Monday 23 April 2018

Two Poems from "The Book of Smaller," by rob mclennan



Photo by Matthew Holmes

Born in Ottawa, Canada’s glorious capital city, rob mclennan currently lives in Ottawa, where he is home full-time with the two wee girls he shares with Christine McNair. The author of more than thirty trade books of poetry, fiction and non-fiction, he won the John Newlove Poetry Award in 2010, the Council for the Arts in Ottawa Mid-Career Award in 2014, and was longlisted for the CBC Poetry Prize in 2012 and 2017. In March, 2016, he was inducted into the VERSe Ottawa Hall of Honour. His most recent titles include the poetry collection A perimeter (New Star Books, 2016), and the forthcoming How the alphabet was made (Spuyten Duyvil, 2018) and Household items (Salmon Poetry, 2018). An editor and publisher, he runs above/ground press, Chaudiere Books (with Christine McNair), The Garneau Review (ottawater.com/garneaureview), seventeen seconds: a journal of poetry and poetics (ottawater.com/seventeenseconds), Touch the Donkey (touchthedonkey.blogspot.com) and the Ottawa poetry pdf annual ottawater (ottawater.com). He is “Interviews Editor” at Queen Mob’s Teahouse, a former contributor to the Ploughshares blog, editor of my (small press) writing day, and an editor/managing editor of many gendered mothers. He spent the 2007-8 academic year in Edmonton as writer-in-residence at the University of Alberta, and regularly posts reviews, essays, interviews and other notices at robmclennan.blogspot.com. Here are two poems by him:


from The Book of Smaller


The book of smaller

Everything had to be broken. First, snow-people duel with hair dryers.

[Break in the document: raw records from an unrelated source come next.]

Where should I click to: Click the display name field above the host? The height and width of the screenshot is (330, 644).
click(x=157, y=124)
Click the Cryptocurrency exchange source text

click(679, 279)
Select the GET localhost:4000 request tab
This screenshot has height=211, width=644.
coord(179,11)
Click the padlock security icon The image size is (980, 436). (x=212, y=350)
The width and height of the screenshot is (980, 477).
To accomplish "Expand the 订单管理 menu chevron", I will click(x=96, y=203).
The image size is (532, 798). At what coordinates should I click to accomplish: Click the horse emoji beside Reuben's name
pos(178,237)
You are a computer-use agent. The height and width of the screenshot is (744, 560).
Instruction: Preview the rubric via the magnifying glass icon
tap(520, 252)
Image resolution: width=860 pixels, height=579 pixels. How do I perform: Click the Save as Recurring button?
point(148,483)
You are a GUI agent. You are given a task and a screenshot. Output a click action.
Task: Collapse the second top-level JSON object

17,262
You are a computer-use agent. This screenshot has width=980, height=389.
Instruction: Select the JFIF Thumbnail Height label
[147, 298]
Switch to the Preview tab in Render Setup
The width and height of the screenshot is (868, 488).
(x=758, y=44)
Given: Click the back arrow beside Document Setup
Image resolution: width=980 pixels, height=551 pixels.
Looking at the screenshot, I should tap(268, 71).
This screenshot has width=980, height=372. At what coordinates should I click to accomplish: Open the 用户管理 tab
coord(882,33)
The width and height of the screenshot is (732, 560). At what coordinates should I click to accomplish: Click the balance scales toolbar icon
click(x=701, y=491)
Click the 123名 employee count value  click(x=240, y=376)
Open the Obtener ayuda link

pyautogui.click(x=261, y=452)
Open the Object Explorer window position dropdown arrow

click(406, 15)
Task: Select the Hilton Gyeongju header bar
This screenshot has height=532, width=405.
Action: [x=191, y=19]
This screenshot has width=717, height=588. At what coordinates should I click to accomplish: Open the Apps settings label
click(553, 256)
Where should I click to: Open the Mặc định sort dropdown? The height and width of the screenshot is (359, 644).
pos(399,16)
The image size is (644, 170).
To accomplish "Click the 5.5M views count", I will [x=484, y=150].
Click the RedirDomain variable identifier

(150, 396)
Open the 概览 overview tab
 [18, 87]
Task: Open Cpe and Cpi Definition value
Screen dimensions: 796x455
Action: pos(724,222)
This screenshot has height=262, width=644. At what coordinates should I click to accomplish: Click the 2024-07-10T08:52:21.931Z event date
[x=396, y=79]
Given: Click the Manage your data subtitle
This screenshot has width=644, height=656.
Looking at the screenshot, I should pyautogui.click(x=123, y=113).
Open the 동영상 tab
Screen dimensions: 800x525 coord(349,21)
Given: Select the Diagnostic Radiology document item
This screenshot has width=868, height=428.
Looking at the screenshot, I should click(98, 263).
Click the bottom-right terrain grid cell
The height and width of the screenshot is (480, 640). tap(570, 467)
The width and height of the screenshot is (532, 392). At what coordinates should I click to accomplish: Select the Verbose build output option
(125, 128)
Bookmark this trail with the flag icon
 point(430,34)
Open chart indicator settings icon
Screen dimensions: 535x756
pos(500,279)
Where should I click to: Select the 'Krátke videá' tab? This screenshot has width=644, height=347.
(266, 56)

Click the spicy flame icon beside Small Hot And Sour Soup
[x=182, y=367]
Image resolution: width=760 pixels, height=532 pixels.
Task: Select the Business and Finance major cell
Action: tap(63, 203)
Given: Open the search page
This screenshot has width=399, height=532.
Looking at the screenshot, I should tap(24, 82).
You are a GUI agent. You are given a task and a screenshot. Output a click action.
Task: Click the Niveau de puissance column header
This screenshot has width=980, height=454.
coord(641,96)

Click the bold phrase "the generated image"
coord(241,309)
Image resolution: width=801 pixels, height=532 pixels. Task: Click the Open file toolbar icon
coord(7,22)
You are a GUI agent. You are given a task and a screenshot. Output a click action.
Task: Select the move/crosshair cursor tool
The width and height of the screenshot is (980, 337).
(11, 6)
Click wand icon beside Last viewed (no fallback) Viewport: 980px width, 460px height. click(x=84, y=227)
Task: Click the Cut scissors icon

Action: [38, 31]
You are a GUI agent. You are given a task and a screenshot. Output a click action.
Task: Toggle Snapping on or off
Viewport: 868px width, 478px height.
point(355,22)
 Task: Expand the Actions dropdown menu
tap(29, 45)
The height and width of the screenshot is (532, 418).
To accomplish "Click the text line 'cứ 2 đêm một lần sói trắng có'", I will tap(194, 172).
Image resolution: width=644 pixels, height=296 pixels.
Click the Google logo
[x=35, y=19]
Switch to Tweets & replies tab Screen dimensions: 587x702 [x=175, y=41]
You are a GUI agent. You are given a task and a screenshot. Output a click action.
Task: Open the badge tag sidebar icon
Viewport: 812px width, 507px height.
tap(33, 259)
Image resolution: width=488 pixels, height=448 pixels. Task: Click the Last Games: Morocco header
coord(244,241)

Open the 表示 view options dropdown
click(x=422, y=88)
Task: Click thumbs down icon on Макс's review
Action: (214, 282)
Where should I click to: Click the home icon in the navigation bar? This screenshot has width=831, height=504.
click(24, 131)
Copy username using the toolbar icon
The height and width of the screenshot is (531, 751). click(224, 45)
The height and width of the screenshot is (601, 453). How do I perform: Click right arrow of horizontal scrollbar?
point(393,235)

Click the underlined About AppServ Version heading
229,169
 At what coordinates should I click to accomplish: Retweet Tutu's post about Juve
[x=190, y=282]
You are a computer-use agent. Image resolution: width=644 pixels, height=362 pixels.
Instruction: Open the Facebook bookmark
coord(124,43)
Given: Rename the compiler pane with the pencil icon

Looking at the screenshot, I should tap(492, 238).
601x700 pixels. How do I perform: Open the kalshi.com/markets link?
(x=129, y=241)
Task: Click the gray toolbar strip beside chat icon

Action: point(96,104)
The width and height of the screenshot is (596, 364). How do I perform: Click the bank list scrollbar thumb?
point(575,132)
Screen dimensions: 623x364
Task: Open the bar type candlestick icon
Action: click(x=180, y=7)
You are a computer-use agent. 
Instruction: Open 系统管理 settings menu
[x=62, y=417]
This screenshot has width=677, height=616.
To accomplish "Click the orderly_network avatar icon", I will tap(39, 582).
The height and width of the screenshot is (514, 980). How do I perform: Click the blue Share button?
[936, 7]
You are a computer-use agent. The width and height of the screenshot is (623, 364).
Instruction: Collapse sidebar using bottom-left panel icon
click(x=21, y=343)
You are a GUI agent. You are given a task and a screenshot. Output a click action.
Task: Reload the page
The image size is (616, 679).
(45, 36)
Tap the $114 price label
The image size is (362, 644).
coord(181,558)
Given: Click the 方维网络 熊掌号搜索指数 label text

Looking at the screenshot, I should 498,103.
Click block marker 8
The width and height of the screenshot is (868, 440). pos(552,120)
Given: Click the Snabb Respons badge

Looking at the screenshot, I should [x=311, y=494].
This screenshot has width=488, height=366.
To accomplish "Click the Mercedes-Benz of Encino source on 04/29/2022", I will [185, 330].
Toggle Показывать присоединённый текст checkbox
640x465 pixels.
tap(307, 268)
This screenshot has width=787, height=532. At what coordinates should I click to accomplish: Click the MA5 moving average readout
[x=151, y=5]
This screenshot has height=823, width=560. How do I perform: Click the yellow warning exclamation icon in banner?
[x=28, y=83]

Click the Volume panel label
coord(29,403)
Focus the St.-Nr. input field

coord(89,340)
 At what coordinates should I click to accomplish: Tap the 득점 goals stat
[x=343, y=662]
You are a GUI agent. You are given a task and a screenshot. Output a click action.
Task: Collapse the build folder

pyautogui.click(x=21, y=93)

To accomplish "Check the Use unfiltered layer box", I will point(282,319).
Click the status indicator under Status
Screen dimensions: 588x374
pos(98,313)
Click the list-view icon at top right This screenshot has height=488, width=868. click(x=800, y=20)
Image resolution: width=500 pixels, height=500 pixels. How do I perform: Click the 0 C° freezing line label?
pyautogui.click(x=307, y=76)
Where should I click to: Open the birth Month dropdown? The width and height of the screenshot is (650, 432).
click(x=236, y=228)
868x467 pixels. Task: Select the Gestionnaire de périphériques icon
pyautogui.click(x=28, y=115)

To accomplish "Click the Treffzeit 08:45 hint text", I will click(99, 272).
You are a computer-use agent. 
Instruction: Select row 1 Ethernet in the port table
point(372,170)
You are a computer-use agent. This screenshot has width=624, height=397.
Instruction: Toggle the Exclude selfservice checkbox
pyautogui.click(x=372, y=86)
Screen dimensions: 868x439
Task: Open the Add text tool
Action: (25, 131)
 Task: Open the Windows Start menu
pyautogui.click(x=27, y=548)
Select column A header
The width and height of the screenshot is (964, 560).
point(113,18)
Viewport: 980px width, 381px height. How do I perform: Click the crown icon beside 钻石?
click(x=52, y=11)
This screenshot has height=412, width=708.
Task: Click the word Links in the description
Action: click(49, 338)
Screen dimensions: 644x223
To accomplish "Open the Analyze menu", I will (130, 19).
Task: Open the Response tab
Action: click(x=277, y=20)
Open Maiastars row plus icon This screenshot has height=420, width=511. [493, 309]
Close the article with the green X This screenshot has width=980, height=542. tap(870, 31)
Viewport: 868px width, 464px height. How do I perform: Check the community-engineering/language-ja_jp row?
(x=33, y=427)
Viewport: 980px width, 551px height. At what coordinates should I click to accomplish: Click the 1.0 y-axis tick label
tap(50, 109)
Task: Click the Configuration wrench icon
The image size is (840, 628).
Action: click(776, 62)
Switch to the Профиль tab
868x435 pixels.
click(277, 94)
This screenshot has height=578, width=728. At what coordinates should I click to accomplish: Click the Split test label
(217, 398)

East through the mouth. I am windowless. Echo. Repeat. The children, asleep. I’ve stew in the slow cooker. Focus now on what crumbles. Aleppo. You are history. It is painful to be so dismissed. A conversation on beauty. The fresh breath of airports, unsealed. The connection one has with the body. Look east, and kneel. The girls are still missing. What doesn’t, instead. I hate this. Boil down into nothing. Mother-of-pearl. The smallest space I can fathom.


Forty-seventh birthday

Along the horizon, a hole opens. How does the line move? The sentence? A jet-liner, manifest. To fence in a heartbeat. To barricade. What does lava protect? What is hidden. A history of volcanos on Mars. They accumulate. Swim so far upstream. Galloping. I would stroll home in the pitch. A hummingbird touches her hair. I would stumble. They banter, they bicker, they argue. Such dark is impossible. I want to surpass myself: sleep.